• **Task directions**:
Rewrite the part of the records that opens with the line containing "You are a computer-use agent. The" and closes with the line containing "tap(109, 426)", swapping "Instruction" for "Command" and leaving everything else unchanged.

_ _ _ _ _

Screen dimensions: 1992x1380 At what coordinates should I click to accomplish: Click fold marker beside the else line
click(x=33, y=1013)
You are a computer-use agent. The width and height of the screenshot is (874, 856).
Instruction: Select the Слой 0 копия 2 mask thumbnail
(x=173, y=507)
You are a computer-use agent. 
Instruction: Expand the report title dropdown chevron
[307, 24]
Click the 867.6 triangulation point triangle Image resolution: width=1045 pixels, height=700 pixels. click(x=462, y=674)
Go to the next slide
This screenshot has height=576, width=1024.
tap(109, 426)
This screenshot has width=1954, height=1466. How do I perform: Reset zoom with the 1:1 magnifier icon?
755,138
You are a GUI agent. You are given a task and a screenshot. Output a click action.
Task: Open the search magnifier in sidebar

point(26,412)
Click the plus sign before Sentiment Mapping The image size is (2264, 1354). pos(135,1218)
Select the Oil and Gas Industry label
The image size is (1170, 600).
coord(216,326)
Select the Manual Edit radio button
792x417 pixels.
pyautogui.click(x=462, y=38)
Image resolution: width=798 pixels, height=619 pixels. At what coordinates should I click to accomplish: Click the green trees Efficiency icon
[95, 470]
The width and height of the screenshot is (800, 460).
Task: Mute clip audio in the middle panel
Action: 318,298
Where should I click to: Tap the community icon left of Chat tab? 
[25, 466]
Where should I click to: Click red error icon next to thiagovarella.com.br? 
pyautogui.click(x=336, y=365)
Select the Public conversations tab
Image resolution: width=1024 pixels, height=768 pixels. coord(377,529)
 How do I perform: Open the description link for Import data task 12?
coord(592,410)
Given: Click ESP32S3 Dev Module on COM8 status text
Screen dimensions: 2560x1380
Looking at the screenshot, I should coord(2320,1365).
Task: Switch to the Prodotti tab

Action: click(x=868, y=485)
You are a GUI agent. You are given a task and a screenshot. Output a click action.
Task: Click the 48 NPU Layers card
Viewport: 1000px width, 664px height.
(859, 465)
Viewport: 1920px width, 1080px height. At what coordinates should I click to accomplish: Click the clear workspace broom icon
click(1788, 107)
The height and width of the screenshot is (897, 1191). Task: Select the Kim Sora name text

_ _ _ _ _

• **Finished exercise**:
You are a computer-use agent. The width and height of the screenshot is (874, 856).
Command: Select the Слой 0 копия 2 mask thumbnail
(x=173, y=507)
You are a computer-use agent. 
Command: Expand the report title dropdown chevron
[307, 24]
Click the 867.6 triangulation point triangle Image resolution: width=1045 pixels, height=700 pixels. click(x=462, y=674)
Go to the next slide
This screenshot has height=576, width=1024.
tap(109, 426)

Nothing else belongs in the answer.